Tuesday, 25 July 2017

Spare a thought for the urban elite




I have been on furlough during which I have been thinking about the plight of a much-maligned group who are currently under the cosh.
It has become fashionable to blame them, the “liberal metropolitan elite,” as they are called, for some dodgy political decisions voters have been making recently. (Of course, the people are always right. How could one possibly think that they might be otherwise?). 
Anyway, the analysis goes something like this: the ordinary man or woman is fed up with being told what to do or think. Therefore, they are now rebelling and asserting their independence of thought, word and deed.
The charge is of course bogus and, ordinarily, in a world where there is common sense it should be summarily thrown out. But the world is one queer place these days. Now, anything goes, as long as it can be said in soundbites or delivered in 140 characters or thereabouts. Either way, such pronouncements can contain an enormous amount of misinformation, frequently laced with venom and other noxious substances. We’re not even talking about insults here. For those, four-letter expletives remain sufficient and for which certain world leaders are notable.
Demolishing untruths and misrepresentations packed into only 140 characters fashioned during the wee hours, for example, can, surprisingly, be quite tough, not to say irritating, requiring considerable skill and deftness in word craft. Re-formatting a bad sector, as old computer lingo used to have it, in a corrupted mind, can be incredibly difficult. Minds like that are just not amenable to the devices of common sense. You don’t have to look hard for examples. They are everywhere in the political landscape of today.
But who are these “liberal metropolitan elite” anyway? According to the label on the tin, you can infer that they live in the city or in a big town. Though not necessarily. What probably defines them most is that they fashion their wicked ways within a thoughtful network of innovative individuals. They nourish each other. Their currency is ideas. Ideas about what makes the world work. And indeed, how, in fact, the very thing itself revolves around the sun rather than the other way round, for example.  It is also not flat. It is a globe. Remember, these were the kinds of ideas that people got their eyes gouged out for or had some other unpleasant things done to them.

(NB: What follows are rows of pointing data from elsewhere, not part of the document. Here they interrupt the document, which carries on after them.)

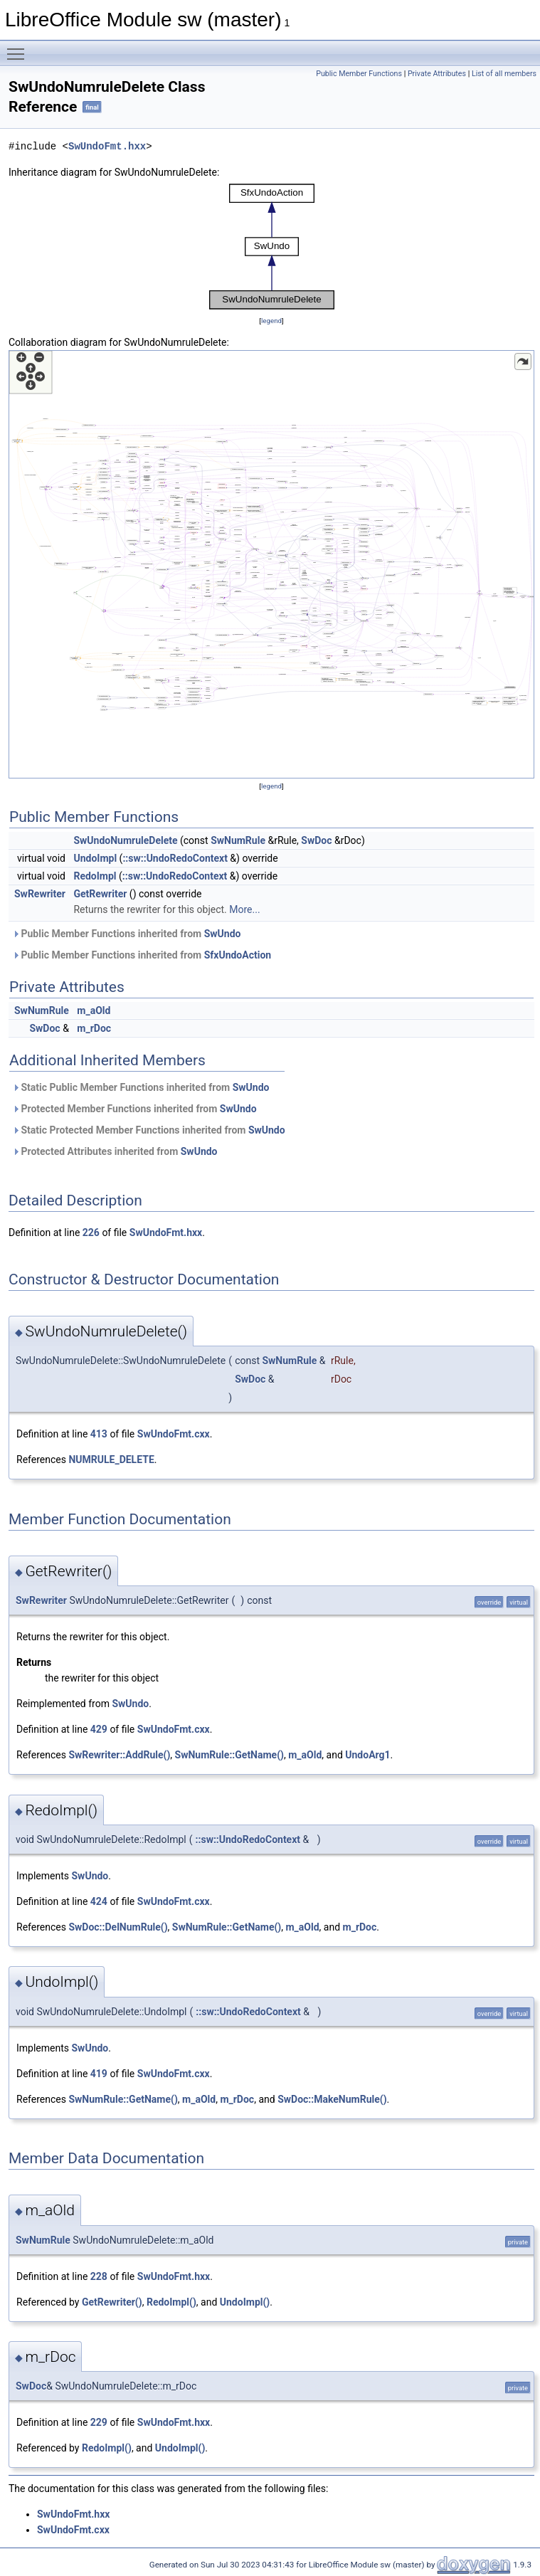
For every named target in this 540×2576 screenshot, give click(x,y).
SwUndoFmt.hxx (107, 146)
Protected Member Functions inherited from (134, 1108)
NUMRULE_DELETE (111, 1459)
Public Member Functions (359, 73)
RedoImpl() (171, 2302)
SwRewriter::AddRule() (119, 1755)
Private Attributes (437, 73)
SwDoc (316, 840)
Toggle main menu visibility (19, 48)
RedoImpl (94, 876)
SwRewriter (39, 893)
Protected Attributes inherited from (115, 1151)
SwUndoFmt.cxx (173, 1434)
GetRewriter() (112, 2302)
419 (98, 2073)
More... (244, 909)
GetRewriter (100, 893)
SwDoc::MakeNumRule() (331, 2099)
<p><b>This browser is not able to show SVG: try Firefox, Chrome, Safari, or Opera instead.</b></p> (271, 246)
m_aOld (93, 1010)
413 (98, 1434)
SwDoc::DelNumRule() (117, 1927)
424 (98, 1901)
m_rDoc (94, 1028)
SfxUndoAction (238, 955)
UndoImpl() (245, 2302)
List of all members (504, 73)
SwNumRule (238, 840)
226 (91, 1232)
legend (271, 320)
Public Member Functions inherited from (126, 933)
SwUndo (222, 933)
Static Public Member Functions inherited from (140, 1087)
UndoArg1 (367, 1755)
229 (98, 2422)
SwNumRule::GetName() (229, 1755)
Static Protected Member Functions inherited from (148, 1130)
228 (98, 2276)
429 (98, 1729)
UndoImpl (95, 858)
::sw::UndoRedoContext (175, 858)
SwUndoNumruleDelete (125, 840)
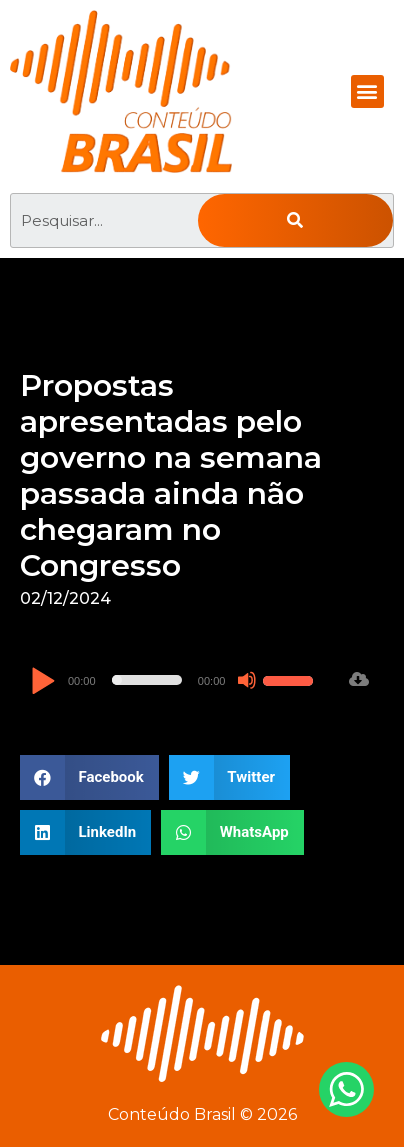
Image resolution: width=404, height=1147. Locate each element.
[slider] (147, 680)
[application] (174, 680)
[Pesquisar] (295, 220)
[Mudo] (247, 680)
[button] (367, 91)
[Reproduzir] (42, 682)
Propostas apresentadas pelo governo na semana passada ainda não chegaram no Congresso (171, 475)
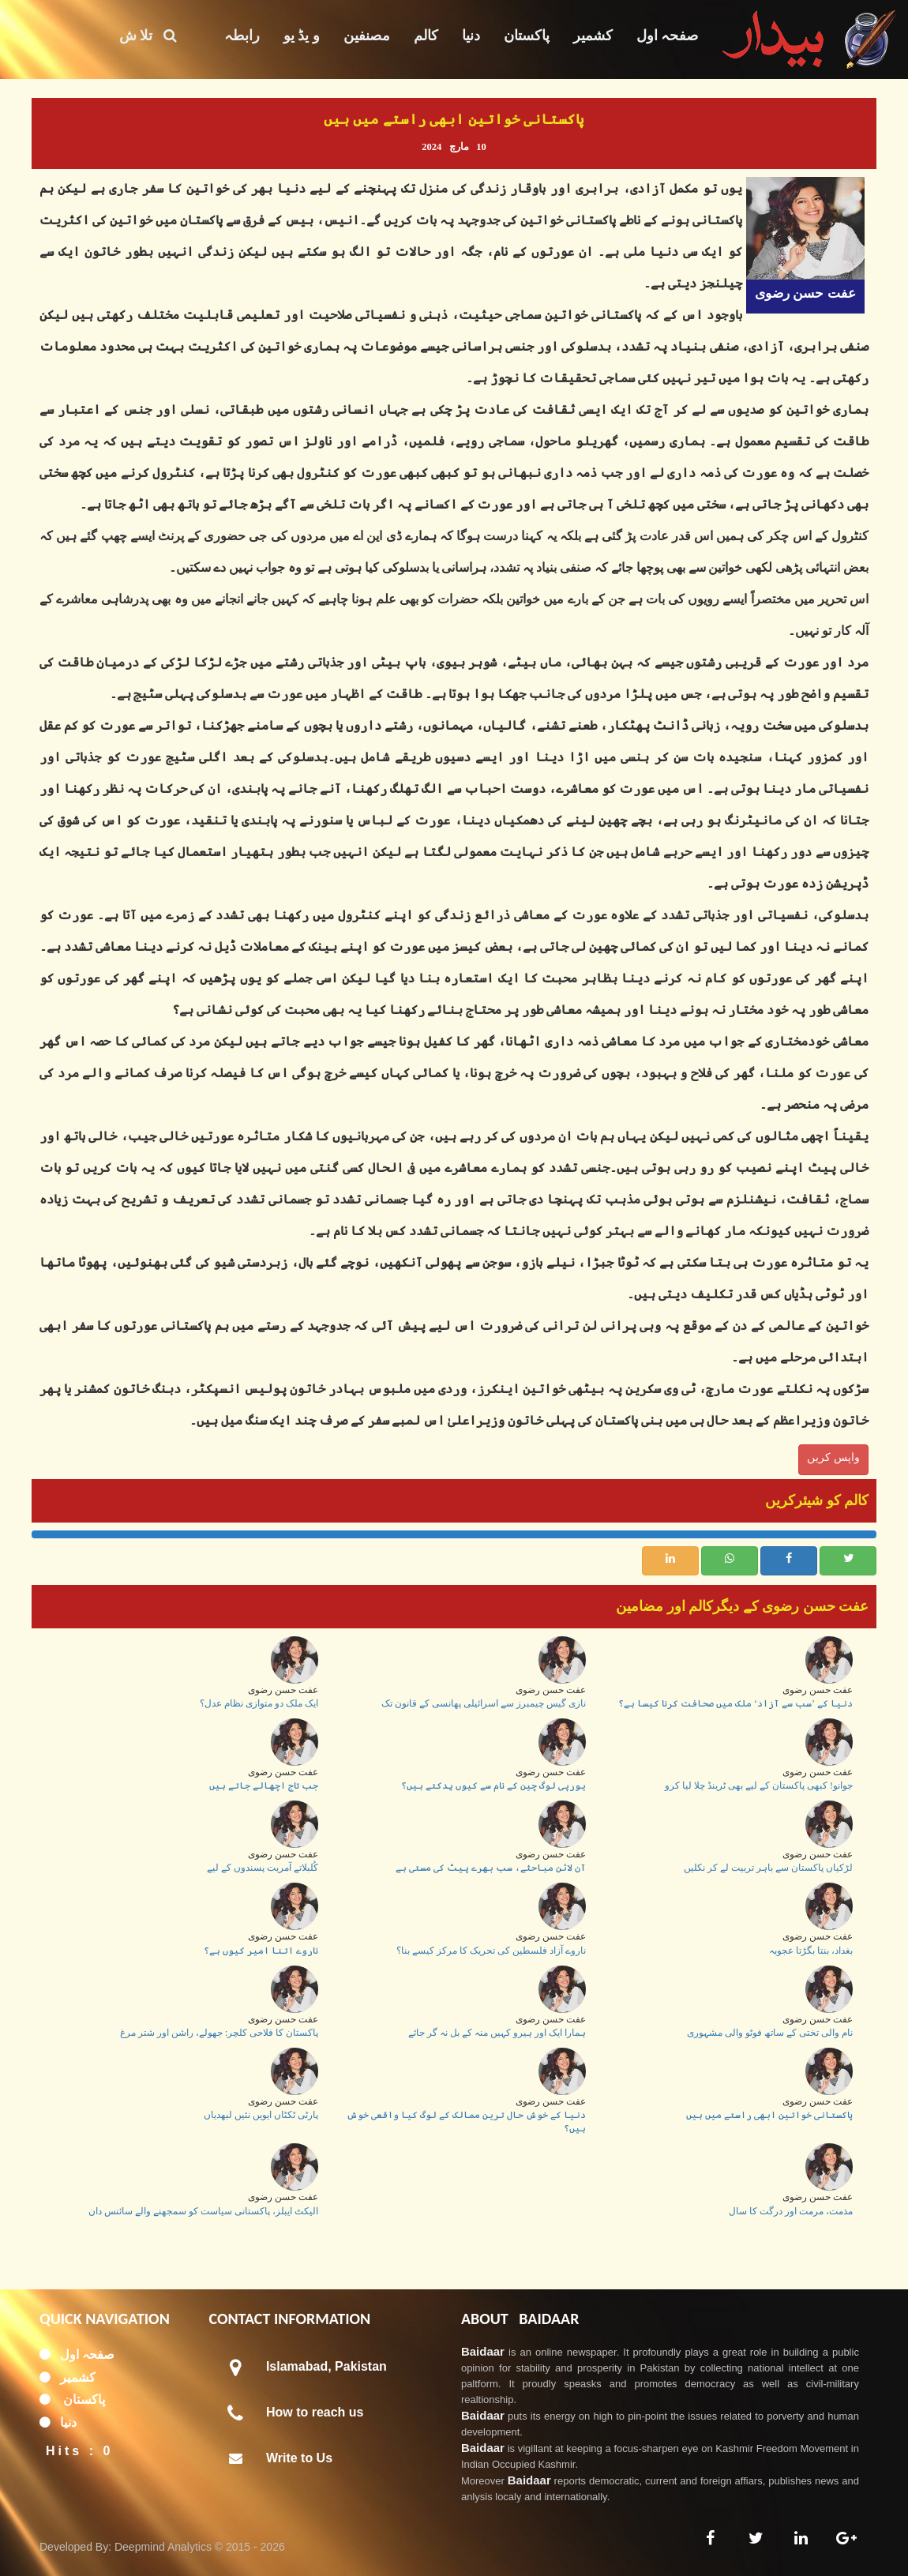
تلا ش (148, 35)
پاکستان (527, 35)
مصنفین (366, 35)
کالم (426, 35)
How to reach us (315, 2412)
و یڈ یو (301, 35)
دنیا (471, 35)
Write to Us (299, 2458)
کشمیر (593, 35)
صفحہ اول (667, 35)
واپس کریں (833, 1457)
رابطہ (242, 35)
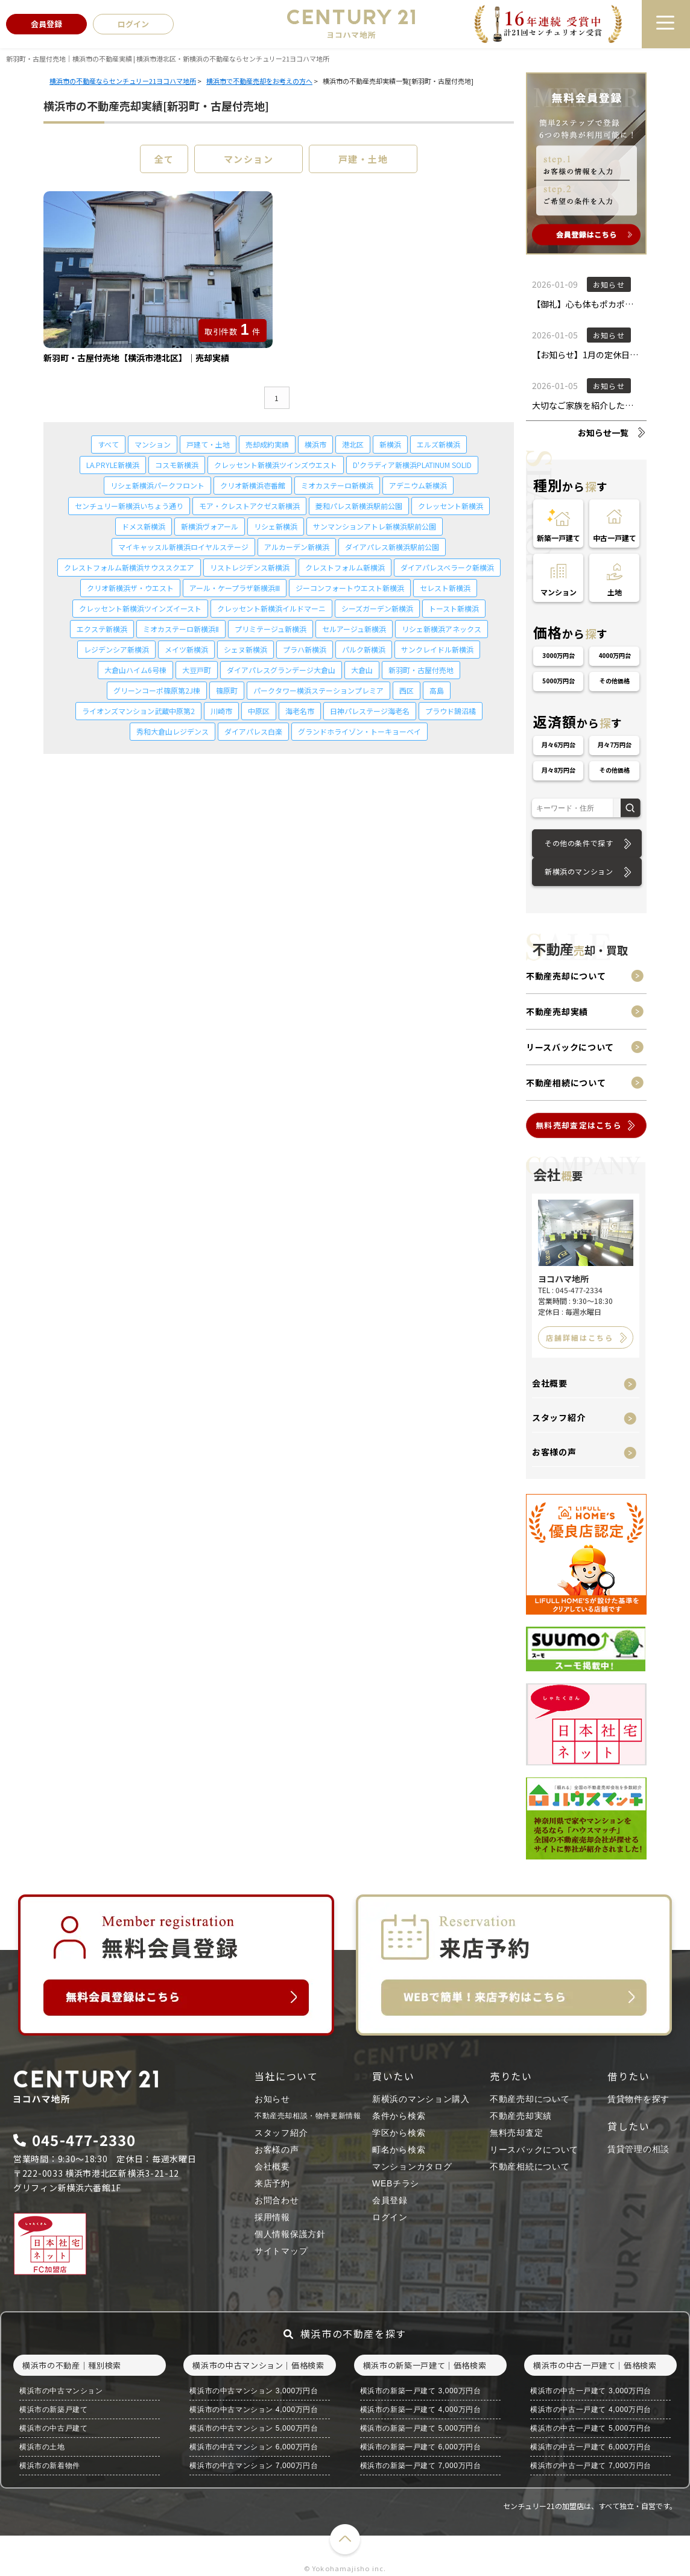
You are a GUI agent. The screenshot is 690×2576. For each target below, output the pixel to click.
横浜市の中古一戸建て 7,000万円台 (590, 2465)
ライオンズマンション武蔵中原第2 (138, 711)
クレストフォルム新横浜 (345, 567)
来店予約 (272, 2183)
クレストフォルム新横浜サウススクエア (129, 567)
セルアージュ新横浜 (354, 629)
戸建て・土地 (208, 444)
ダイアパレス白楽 (253, 731)
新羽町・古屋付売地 (421, 670)
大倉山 (362, 670)
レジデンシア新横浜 (116, 649)
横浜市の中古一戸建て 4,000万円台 (590, 2409)
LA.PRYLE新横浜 (112, 465)
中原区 (259, 711)
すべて (108, 444)
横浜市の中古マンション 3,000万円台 (253, 2391)
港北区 (353, 444)
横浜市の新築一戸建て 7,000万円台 (420, 2465)
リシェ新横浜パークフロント (157, 485)
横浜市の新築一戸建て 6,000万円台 (420, 2447)
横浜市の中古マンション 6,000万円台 (253, 2447)
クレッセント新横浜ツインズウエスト (275, 465)
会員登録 (390, 2200)
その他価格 (615, 680)
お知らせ (272, 2099)
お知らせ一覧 (603, 432)
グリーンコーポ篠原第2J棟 (156, 690)
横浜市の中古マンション (61, 2391)
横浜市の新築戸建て (53, 2409)
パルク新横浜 (363, 649)
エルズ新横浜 (438, 444)
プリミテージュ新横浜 (270, 629)
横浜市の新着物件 (49, 2465)
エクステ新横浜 (102, 629)
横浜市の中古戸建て (53, 2428)
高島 (436, 690)
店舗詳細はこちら (579, 1337)
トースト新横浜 (454, 608)
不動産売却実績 (557, 1011)
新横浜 (390, 444)
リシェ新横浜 (275, 526)
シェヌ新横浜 (245, 649)
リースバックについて (570, 1047)
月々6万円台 (558, 744)
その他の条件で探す (579, 843)
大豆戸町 (196, 670)
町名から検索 (398, 2149)
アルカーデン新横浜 (296, 547)
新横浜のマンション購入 (421, 2099)
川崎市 (221, 711)
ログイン (390, 2217)
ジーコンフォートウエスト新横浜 (350, 588)
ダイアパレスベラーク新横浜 (447, 567)
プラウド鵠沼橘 (450, 711)
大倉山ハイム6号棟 (135, 670)
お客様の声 (554, 1452)
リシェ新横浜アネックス (441, 629)
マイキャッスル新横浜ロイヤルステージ (183, 547)
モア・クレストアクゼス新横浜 (249, 506)
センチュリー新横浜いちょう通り (129, 506)
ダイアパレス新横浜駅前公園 (392, 547)
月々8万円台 (558, 769)
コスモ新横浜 (176, 465)
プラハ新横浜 (304, 649)
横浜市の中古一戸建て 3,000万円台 (590, 2391)
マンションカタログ (412, 2166)
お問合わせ (277, 2200)
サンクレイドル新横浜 (437, 649)
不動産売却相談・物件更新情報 (308, 2116)
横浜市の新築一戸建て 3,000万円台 (420, 2391)
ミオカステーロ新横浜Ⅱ (181, 629)
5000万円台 (558, 680)
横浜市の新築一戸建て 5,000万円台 (420, 2428)
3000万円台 (558, 655)
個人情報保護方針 (290, 2234)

Most of these so-called elites would have spent years learning stuff. Although not necessarily.  They are just able to think clearly and sift wheat from chaff as well as show readiness to jettison ideas that obviously don’t make sense. Beyond that, they tend to take the long view too, both forward and back and pick out lessons from history.  Also, they try to warn us not to repeat the mistakes of previous generations. Most importantly, they welcome new ideas and show willingness to change position when facts warrant.
It is through this receptivity that the world has become a better place. Readiness to receive new ideas and, create new ones in turn, has guided human progress and contributes bigly, to coin a phrase, to the making of today’s world, where food is generally plentiful and people live longer, healthier lives. Life expectancy is increasing progressively, even in countries that are relatively poor. 
So what’s not to like about the urban elite? Nothing. Except, of course, when you have no alternative to offer. Especially, if your agenda is merely to seek public office for office's sake. In those circumstances, facts can be rubbished and substituted with “alternative” facts in a strange universe where the laws of physics and maths don’t apply, a place where 2 plus 2 does not add up to 4. There are many practitioners of these strange arts, some in seriously important positions from which they make a lot of noise, and with the power to mess our world about. Think of the vaccine rejectionists, the climate change deniers, the evolution deniers, to mention just a few of the really pesky ones. And there are many others as well of various dimensions. Together, they are a formidable force that makes the job of defining policy truly hard.
This is why it is important for scientists and technologists to resist and call out these destructive elements in society that aim to take us back to their “golden age” when they called the shots and held all the cards that kept the vast majority of us in our place.
But I might be too pessimistic. The urban elite are alive and well and will remain fighting fit to beat back the forces against progress. Starting in France. And the UK.